Problem: Below this line is the material. Write out only its lines from the one containing "Select the 'Free'" through the one containing "Viewport: 987px width, 721px height.", both kept, exactly.

Data for review:
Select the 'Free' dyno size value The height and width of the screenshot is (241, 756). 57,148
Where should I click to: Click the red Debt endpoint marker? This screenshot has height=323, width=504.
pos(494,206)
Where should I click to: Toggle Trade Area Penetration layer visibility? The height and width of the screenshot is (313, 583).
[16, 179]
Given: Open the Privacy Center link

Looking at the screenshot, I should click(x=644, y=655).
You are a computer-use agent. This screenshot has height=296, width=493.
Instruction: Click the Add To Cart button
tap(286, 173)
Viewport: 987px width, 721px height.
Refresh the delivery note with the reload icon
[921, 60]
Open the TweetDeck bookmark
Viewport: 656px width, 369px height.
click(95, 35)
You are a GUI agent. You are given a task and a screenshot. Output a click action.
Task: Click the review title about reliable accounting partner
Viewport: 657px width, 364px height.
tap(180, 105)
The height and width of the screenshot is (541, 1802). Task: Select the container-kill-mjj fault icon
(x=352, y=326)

--

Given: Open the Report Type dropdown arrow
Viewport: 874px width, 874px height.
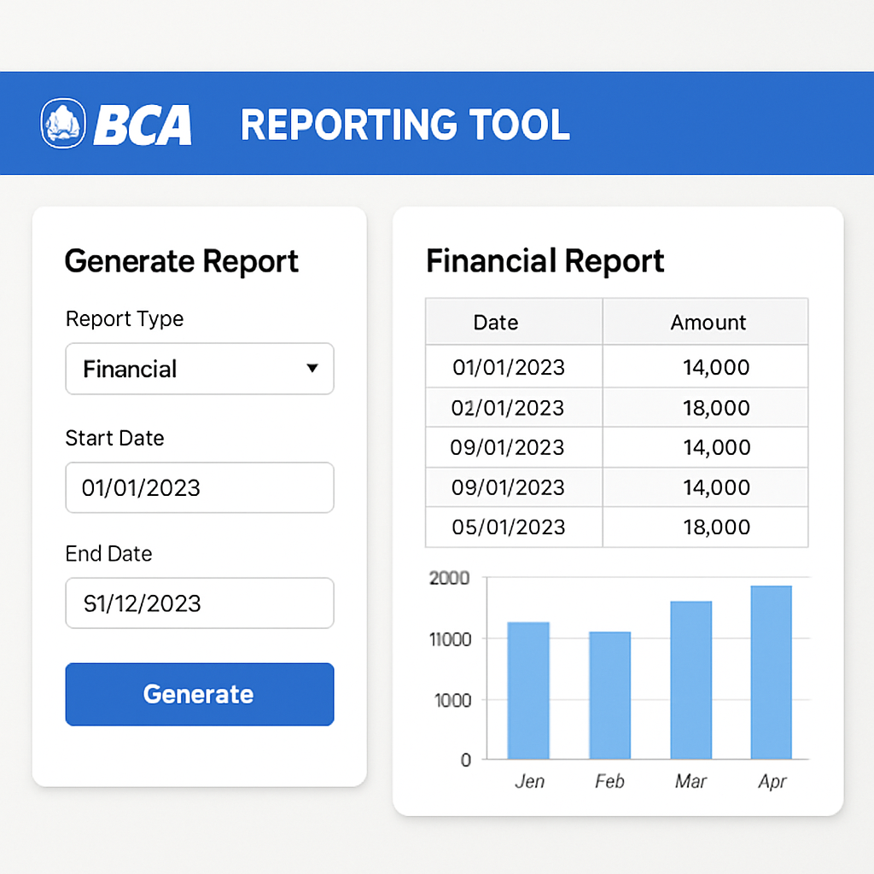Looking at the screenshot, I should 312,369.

Exercise result:
Select the 'Free' dyno size value The height and width of the screenshot is (241, 756). 57,148
Where should I click to: Click the red Debt endpoint marker? This screenshot has height=323, width=504.
pos(494,206)
Where should I click to: Toggle Trade Area Penetration layer visibility? The height and width of the screenshot is (313, 583).
[16, 179]
Given: Open the Privacy Center link

Looking at the screenshot, I should click(x=644, y=655).
You are a computer-use agent. This screenshot has height=296, width=493.
Instruction: Click the Add To Cart button
tap(286, 173)
Viewport: 987px width, 721px height.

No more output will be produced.